··· 提示文

文字サイズ

福祉施設の実践事例

実践事例 詳細

認知症になっても安心して暮らせる地域を目指して

所沢市三ヶ島地区認知症SOSネットワーク模擬訓練報告
種別高齢者施設
開催年2017
テーマ地域公益事業
地域貢献
認知症になっても安心して暮らせる地域を目指して

社会福祉法人 桑の実会

三ヶ島第2地域包括支援センター

認知症高齢者を地域全体で支えるために

私たちが、埼玉県所沢市三ヶ島地区で行った「認知症SOSネットワーク模擬訓練」をご報告させていただきます。
埼玉県の高齢化率は全国でもトップクラスで、なかでも所沢市三ヶ島地区の高齢化率は非常に高くなっています。当法人の包括支援センターに寄せられる相談も、認知症に関する内容が上位を占めています。特に、施設に入所するほど重症ではない軽度認知症高齢者に対する相談が目立つため、こうしたケースをどのように支援するのかが課題でした。そこで私たちは、地域住民の方々自身が中心となった見守りの支援体制が必要ではないかと考えたのです。
初めに当法人が取り組んだのが「認知症サポーター」の養成です。認知症に関する知識と理解を深め、地域や職域で認知症の人や家族に可能な範囲で手助けができる人材の育成が目的です。約2年をかけて民生委員や自治会、ボランティアグループ、小学校PTAなど、さまざまな機関で養成講座を開催しました。この取り組みにより、地域から300名以上の認知症サポーターが誕生し、その証であるオレンジリングを配布しました。しかし、そのほとんどがもともと認知症の方の支援に取り組んでいた方々です。地域全体に支援のネットワークを広げるには、もっと多くの住民に参加してもらわなければなりません。
そこで、私達が注目したのが、福岡県大牟田市で長く行われている「認知症SOSネットワーク模擬訓練」です。認知症の方が行方不明になったとの想定で、地域住民がグループになって対象者を捜索、発見し声掛けをする訓練です。実際に地域を舞台にして模擬訓練を行うことで、その様子を見た一般の方にも興味を持っていただけますし、認知症サポーターの活動の場にもなります。これをぜひ三ヶ島地区でも実施しようということになり、実行委員会を立ち上げる運びとなりました。

······
··· データセット

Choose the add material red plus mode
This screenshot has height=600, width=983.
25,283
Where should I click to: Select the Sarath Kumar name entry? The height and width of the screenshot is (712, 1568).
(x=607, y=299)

······

§ 取り組む課題
- a) 提示文で、認知症サポーターの養成講座が開かれた機関として挙げられているものをすべて書き出してください。
- b) 提示文によると、「認知症SOSネットワーク模擬訓練」が長く行われてきたのはどこの地域ですか。
- c) 提示文のうち、「私たちが、埼玉県所沢市三ヶ島」から「てもらわなければなりません。」までを、終わりの部分も含めて一字一句そのまま書き写してください。

§ 解答
- a) 民生委員、自治会、ボランティアグループ、小学校PTA

- b) 福岡県大牟田市です。

- c)
私たちが、埼玉県所沢市三ヶ島地区で行った「認知症SOSネットワーク模擬訓練」をご報告させていただきます。
埼玉県の高齢化率は全国でもトップクラスで、なかでも所沢市三ヶ島地区の高齢化率は非常に高くなっています。当法人の包括支援センターに寄せられる相談も、認知症に関する内容が上位を占めています。特に、施設に入所するほど重症ではない軽度認知症高齢者に対する相談が目立つため、こうしたケースをどのように支援するのかが課題でした。そこで私たちは、地域住民の方々自身が中心となった見守りの支援体制が必要ではないかと考えたのです。
初めに当法人が取り組んだのが「認知症サポーター」の養成です。認知症に関する知識と理解を深め、地域や職域で認知症の人や家族に可能な範囲で手助けができる人材の育成が目的です。約2年をかけて民生委員や自治会、ボランティアグループ、小学校PTAなど、さまざまな機関で養成講座を開催しました。この取り組みにより、地域から300名以上の認知症サポーターが誕生し、その証であるオレンジリングを配布しました。しかし、そのほとんどがもともと認知症の方の支援に取り組んでいた方々です。地域全体に支援のネットワークを広げるには、もっと多くの住民に参加してもらわなければなりません。